Government sponsored enterprises, with attendant lack of responsibility, are a recipe for meltdown. This is not a prediction because it’s already happened.
“The U.S. government was forced, in the wake of the 2008 crisis, to take them both into “conservatorship,” a term which sounds solid and reassuring, but which conceals the fact that they are still being used to make, buy and swallow dumb loans, although now in the name of “stabilizing” the market, “aiding liquidity” and “averting foreclosure.” Which is to say, both hiding and expanding policy culpability.
Freddie Mac last week recorded a whopping first-quarter loss of US$6.7-billion and said it would need another US$10.6-billion to stay afloat.

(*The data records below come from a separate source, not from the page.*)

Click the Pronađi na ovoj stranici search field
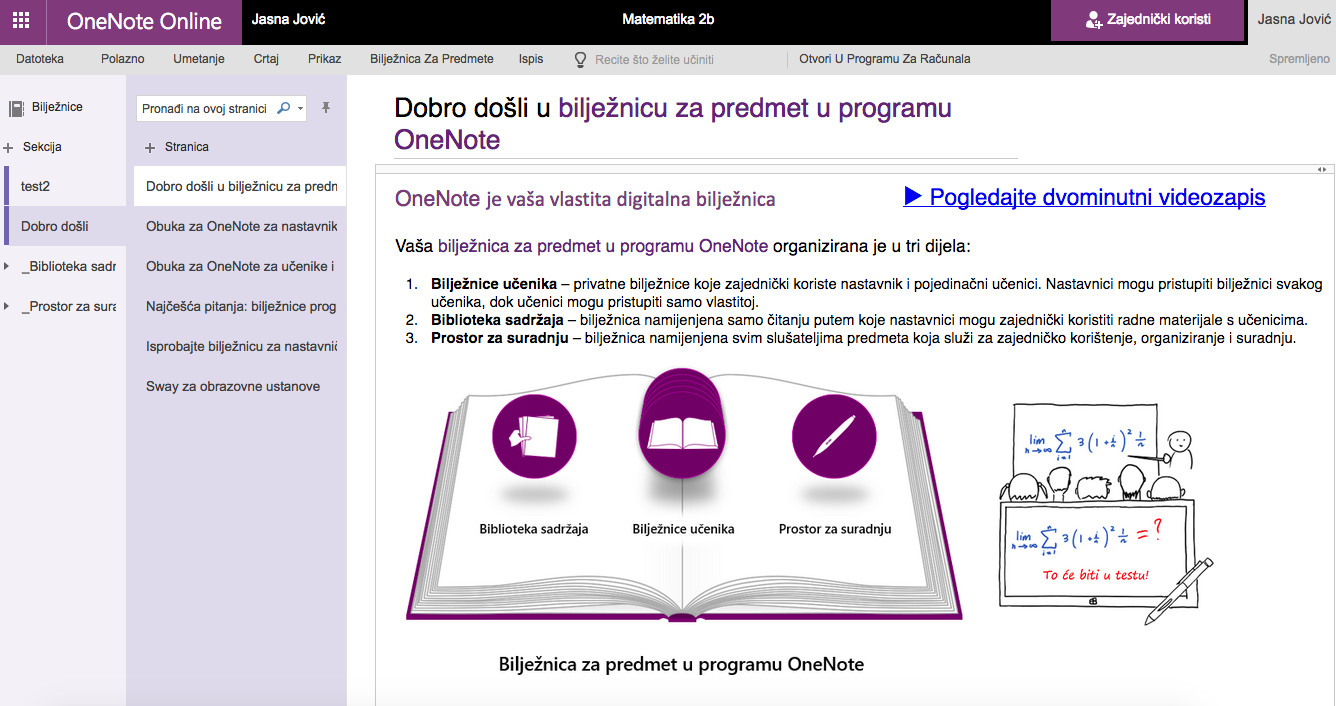The width and height of the screenshot is (1336, 706). (x=205, y=108)
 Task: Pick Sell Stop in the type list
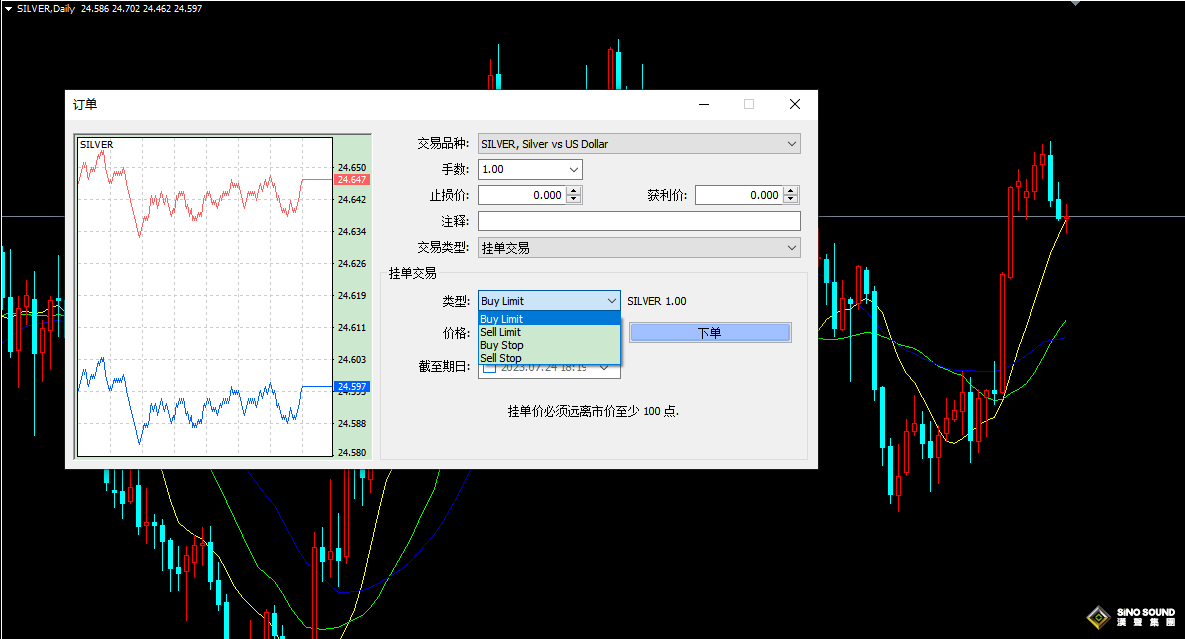click(500, 358)
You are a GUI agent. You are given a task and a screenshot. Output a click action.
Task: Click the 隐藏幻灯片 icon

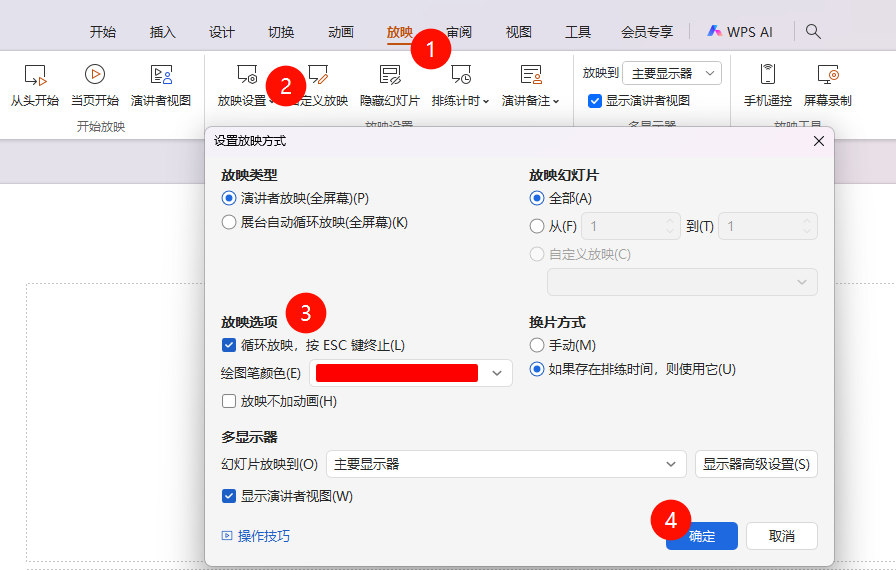point(390,75)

This week, Fannie Mae announced an even more horrendous quarterly shortfall of US$11.5-billion, but claimed it would need “only” another US$8.4-billion in government aid.
This comes on top of the US$130-billion or so that the toobig-to-fail zombies have received from Washington so far.
According to industry figures, the Federal Housing Administration, which is responsible for Fannie and Freddie, and its charges were responsible for a stunning 96.5% of new home mortgages in the first quarter. Meanwhile it seems that private financial institutions may still — with full government cooperation — be unloading crap onto Fannie and Freddie at inflated prices. This is a classic example of socializing risk via “backdoor bailouts” of banks at the expense of the taxpayer and the economy. And its trading partners.
What is equally scary, and typical of the political chicanery and/or denial that pervades the political response to the global crisis, is that the U.S. Senate financial reform bill makes hardly any reference to Fannie and Freddie. Their results were simply ignored by the Obama administration, but, as The Wall Street Journal noted last week, “Reforming the financial system without fixing Fannie and Freddie is like declaring a war on terror and ignoring al-Qaeda.”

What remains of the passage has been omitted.